Les piliers de cet hybride :
- Une couche d'abstraction du modèle — votre application dialogue avec une interface unique, jamais directement avec un fournisseur. Changer de modèle ne touche pas votre code métier.
- Un routage par sensibilité — les données personnelles ou stratégiques vont vers l'on-premise, le reste vers le cloud le plus adapté.
- La possession des données — vos bases, prompts et tests vous appartiennent et restent utilisables avec n'importe quel modèle.
- Des standards ouverts type MCP — pour connecter outils et données sans verrouillage propriétaire.
- Des évals — pour basculer entre cloud et on-premise en validant que la qualité reste au rendez-vous.
Cette architecture transforme la question « cloud ou on-premise ? » en « cloud et on-premise, selon la tâche, et réversible quoi qu'il arrive ». C'est l'approche que nous mettons en place pour rendre une solution IA pérenne à 2-5 ans. Si vous voulez arbitrer ce choix sur votre cas précis, échangeons sur votre contexte.
FAQ — IA en cloud ou on-premise : comparatif coûts, sécurité et souveraineté 2026
Le cloud est-il moins cher que l'on-premise pour l'IA ?
Cela dépend du volume. À faible volume ou en phase d'exploration, le cloud est presque toujours moins cher : pas d'investissement, paiement à l'usage. À volume élevé et stable, l'on-premise devient compétitif car le coût marginal par requête chute une fois le matériel amorti, et le coût total devient prévisible. Le point de bascule se calcule sur votre volume réel et votre horizon d'amortissement.
L'on-premise est-il plus sécurisé que le cloud ?
Pour la confidentialité, oui par conception : vos données ne quittent jamais votre infrastructure. Pour la sécurité technique pure, les grands fournisseurs cloud offrent souvent un niveau supérieur à ce qu'une PME déploie seule. La vraie question avec le cloud est contractuelle : que fait le fournisseur de vos prompts. Pour des données très sensibles, l'on-premise reste le choix le plus sûr.
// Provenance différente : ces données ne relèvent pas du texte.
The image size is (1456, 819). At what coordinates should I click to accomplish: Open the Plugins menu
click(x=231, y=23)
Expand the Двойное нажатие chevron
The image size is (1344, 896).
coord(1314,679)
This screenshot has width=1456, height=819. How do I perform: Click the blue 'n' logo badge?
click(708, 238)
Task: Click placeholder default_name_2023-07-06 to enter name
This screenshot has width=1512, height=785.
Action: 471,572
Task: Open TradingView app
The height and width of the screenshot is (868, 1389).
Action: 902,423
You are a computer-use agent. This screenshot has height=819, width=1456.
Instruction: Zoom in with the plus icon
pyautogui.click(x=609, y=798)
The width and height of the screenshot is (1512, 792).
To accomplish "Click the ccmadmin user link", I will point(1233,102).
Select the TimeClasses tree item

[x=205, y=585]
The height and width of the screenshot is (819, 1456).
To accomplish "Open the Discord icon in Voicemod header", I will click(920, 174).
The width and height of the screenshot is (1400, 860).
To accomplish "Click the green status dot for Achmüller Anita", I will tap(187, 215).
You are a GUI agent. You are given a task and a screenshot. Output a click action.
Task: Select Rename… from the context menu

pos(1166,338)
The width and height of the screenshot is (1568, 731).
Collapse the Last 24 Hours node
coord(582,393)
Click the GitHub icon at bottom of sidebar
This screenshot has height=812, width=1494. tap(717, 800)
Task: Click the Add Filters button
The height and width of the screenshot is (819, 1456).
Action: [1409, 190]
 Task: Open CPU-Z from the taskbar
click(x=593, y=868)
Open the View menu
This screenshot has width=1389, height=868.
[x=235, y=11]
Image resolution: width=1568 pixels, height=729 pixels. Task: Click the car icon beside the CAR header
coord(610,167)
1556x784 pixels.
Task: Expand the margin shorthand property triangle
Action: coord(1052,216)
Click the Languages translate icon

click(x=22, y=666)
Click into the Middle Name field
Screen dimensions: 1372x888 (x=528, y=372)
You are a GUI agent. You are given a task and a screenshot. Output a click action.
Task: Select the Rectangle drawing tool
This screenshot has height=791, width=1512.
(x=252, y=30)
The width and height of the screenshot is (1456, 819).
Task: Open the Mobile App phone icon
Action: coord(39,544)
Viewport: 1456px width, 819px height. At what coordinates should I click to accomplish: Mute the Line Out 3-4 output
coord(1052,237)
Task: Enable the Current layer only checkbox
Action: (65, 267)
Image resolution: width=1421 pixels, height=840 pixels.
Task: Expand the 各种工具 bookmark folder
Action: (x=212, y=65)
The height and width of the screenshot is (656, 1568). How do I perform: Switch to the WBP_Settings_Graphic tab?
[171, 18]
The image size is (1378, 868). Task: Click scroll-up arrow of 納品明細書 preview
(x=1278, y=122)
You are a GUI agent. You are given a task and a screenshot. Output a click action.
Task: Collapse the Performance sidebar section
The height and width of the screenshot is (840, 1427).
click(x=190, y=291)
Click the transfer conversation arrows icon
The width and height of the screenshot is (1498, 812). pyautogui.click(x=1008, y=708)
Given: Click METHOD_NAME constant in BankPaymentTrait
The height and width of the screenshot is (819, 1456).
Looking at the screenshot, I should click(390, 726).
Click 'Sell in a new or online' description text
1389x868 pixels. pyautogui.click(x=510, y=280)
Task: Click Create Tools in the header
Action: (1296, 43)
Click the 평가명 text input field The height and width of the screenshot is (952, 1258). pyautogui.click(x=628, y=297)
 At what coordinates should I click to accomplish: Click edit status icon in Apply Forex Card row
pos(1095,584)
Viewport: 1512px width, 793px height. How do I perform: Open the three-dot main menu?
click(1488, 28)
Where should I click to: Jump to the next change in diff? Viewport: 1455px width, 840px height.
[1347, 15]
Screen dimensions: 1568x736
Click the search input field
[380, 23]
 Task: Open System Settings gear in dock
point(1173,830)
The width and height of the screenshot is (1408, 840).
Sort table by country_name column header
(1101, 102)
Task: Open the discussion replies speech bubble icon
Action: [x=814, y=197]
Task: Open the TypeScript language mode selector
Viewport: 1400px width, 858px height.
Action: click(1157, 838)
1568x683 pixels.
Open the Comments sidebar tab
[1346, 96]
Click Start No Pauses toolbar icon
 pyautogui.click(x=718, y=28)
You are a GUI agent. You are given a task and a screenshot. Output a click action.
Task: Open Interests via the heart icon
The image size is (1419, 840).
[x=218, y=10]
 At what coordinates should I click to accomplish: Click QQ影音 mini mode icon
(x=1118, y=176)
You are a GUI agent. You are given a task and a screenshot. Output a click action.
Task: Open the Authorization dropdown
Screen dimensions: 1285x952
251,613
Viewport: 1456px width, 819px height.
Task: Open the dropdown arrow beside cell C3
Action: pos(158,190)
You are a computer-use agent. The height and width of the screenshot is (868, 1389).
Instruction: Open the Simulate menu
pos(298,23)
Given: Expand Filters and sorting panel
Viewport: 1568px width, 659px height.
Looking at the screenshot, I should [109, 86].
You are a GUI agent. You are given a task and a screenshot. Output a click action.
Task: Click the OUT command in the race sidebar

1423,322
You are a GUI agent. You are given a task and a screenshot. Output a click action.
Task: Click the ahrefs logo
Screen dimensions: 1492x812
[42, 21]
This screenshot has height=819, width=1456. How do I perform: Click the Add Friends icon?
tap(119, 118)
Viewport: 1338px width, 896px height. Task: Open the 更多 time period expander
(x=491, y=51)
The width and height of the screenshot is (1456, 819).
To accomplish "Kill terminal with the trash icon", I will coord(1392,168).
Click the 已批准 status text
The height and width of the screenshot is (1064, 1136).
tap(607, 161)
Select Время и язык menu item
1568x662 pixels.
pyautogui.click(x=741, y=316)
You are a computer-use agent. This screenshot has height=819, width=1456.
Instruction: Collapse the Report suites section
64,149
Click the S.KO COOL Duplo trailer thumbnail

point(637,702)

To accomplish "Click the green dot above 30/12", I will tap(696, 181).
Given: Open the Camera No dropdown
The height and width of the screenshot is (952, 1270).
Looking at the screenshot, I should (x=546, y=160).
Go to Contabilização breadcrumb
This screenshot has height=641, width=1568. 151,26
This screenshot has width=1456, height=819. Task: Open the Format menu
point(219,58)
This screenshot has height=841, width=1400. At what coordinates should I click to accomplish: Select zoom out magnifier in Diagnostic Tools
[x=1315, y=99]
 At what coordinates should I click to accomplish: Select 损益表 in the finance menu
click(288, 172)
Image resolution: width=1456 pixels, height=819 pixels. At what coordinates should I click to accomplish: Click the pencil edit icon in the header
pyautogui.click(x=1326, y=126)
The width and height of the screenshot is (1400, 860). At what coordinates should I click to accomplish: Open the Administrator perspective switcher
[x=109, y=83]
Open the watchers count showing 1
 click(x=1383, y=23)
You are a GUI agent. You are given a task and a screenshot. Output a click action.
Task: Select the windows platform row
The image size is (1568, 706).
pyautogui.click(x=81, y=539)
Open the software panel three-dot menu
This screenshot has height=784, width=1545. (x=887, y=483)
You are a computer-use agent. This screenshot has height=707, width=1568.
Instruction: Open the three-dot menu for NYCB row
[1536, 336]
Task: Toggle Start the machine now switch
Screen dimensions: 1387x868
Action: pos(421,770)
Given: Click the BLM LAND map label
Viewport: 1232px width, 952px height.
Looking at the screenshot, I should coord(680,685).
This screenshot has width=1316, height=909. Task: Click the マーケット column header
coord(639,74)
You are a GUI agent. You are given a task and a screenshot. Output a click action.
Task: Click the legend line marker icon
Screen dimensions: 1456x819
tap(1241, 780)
Comment l'on-premise aide-t-il à la conformité RGPD ?
En supprimant les transferts hors UE. Avec un modèle déployé sur votre infrastructure ou un cloud européen, les données personnelles ne quittent pas l'Union ni votre périmètre, ce qui élimine la complexité de la jurisprudence Schrems II et la question de la sous-traitance hors UE. C'est un facteur de décision majeur pour les données de santé, juridiques ou RH.
Quel matériel faut-il pour héberger un modèle on-premise ?
Des GPU adaptés à l'inférence, par exemple des cartes de type H100, L40S ou équivalents selon la taille du modèle et le débit visé, accompagnés d'un serveur et d'un environnement d'inférence (vLLM, Ollama, TGI). La quantization permet de réduire les besoins en mémoire. Le dimensionnement précis dépend du modèle et du volume ; notre guide on-premise détaille les fourchettes.
Faut-il choisir définitivement entre cloud et on-premise ?
Non, et c'est même déconseillé. La meilleure approche est un hybride réversible : on-premise pour les données sensibles et les usages critiques, cloud pour le reste, via une couche d'abstraction qui permet de router chaque tâche et de changer de modèle ou de fournisseur sans réécriture. Vous gardez ainsi la liberté de faire évoluer vos choix selon les coûts et le contexte.